PROBLEM DETAILS: State how many lines of the records contain the string "Church", and give no other information.

** SUPPLIED RECORDS follows **

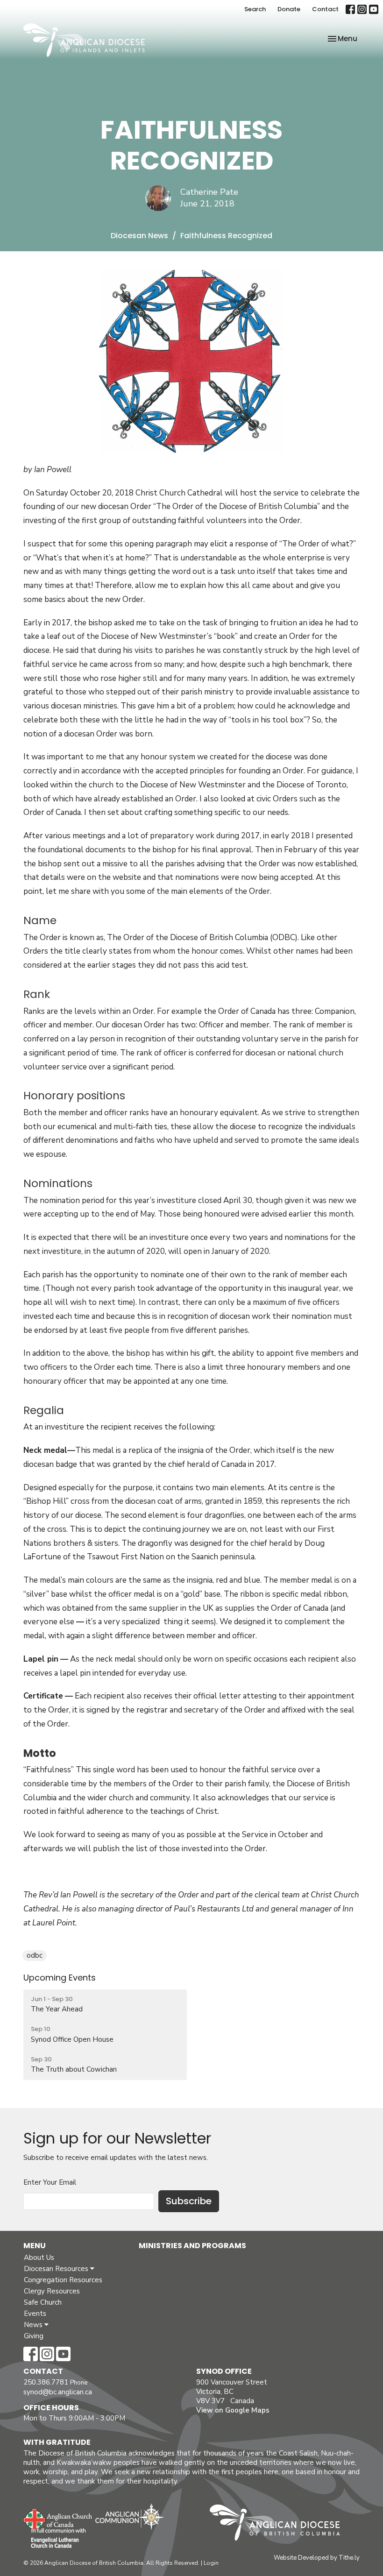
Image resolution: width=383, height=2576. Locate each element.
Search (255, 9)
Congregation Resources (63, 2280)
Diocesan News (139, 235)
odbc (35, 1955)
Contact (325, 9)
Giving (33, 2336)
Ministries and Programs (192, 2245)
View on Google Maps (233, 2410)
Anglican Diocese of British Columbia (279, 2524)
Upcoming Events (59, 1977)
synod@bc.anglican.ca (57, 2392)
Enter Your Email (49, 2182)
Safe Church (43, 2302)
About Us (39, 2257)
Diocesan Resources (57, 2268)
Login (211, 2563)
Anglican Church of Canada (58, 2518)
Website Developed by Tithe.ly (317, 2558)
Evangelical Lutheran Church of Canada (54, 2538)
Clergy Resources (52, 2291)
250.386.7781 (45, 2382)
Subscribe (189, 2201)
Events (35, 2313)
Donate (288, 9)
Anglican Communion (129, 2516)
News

** End of SUPPLIED RECORDS **

RESULT FOR THIS EXERCISE: 3